*SELECTED TEXT*:
2.3. Business political tie, innovative performance and profitability

Business political ties have been popularly formulated as the network legitimacy, which promotes network members to facilitate more common interest and congruent collaboration. It forms mutually beneficial negations that compromise for problem solving and transaction conflicts (Shu et al., 2015). This helps to reduce the potential systematic errors and to generate the necessary coordination for both the business model and community. Therefore, business political ties could enhance the company's power on bargaining and planning with focal authorities (Peng and Luo, 2000; Li et al., 2008). In the form of the business ties with political networks, corporate leaders could propose more potential projects, buffer and implement the beneficial policies, and gain the technical and financial supports (Guo et al., 2014; Hemmert et al., 2016). With the advance and privileged characteristics like innovation, business political ties can shield the true of congruent rules and norms, then securing for corporate's intellectual property right rather than the weak legal system, which can downward the development of non-lobby firms (Zhou and Poppo, 2010). In this manner, the firm will get more incentive to do research and invest the more risky venture projects that foster the firms to the breaking points rather than the usual investments (Li and Atuahene-Gima, 2001; Shu et al., 2015; Mingzang 2018).

Based on the aforementioned literature, the present study aims to conduct the following research objectives. Firstly, the study will analyze the two causal links between innovation activities (specified by three aspects) and firm performance; and between the political network (measured by two proxies) and firm performance. Second, concerning the above empirical results, we would desire to propose the potential interaction effect of innovation and political network toward firm performance. Lastly, acknowledges the potential endogenous from the standard panel regression model, this research has conducted the sensitive analysis which employs the group of instrumental variables to treat for endogeneity.

*DATASET CONTENT*:
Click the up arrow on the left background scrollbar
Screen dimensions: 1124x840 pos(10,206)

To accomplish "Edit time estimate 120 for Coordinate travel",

*DO THIS*: Please reproduce the passage on business political ties from "Based on the" up to and including "treat for endogeneity.", swapping "firm performance" for "corporate performance" wherever it appears.

*ANSWER TO THE EXERCISE*:
Based on the aforementioned literature, the present study aims to conduct the following research objectives. Firstly, the study will analyze the two causal links between innovation activities (specified by three aspects) and corporate performance; and between the political network (measured by two proxies) and corporate performance. Second, concerning the above empirical results, we would desire to propose the potential interaction effect of innovation and political network toward corporate performance. Lastly, acknowledges the potential endogenous from the standard panel regression model, this research has conducted the sensitive analysis which employs the group of instrumental variables to treat for endogeneity.